Chapter 7 Syllabus

7.1 Course description

With the increasing amounts of data being collected on a daily basis, the field of machine learning has gained mainstream attention. By shifting away from focusing on inference, machine learning is a field at the intersection of statistics and computer science that is focused on maximizing predictive performance by learning patterns from data. That is, the goal of machine learning is to predict something – and predict it very well, regardless of whether you understand it. These techniques are common in business settings where, for example, stakeholders are interested in knowing the probability of a client leaving a company or the propensity of a client for buying a particular product. The field can be intimidating as it is vast and growing every year.

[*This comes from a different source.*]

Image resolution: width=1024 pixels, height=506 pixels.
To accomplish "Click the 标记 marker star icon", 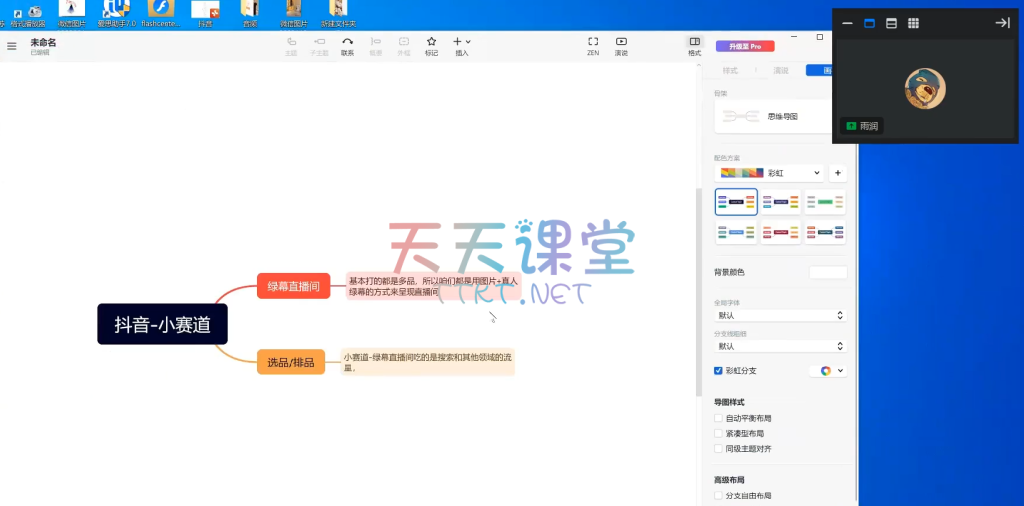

However, scholars in the social sciences are beginning to understand the importance of the machine learning framework and how it can unlock new knowledge in fields such as sociology, political science, economics and psychology. On this course we will introduce students to the basic ideas of the machine learning framework and touch upon the basic algorithms used for prediction and discussing the potential it can have in the social sciences.

In particular, we will introduce predictive algorithms such as regularized regressions, classification trees and clustering techniques through basic examples. We will discuss their advantages and disadvantages while paying great attention to how it’s been used in research. Although many social scientists do not see how predictive models can help explain social phenomena, we will also focus on how machine learning can play a role as a tool for discovery, improving causal inference and generalizing our classical models through cross validation.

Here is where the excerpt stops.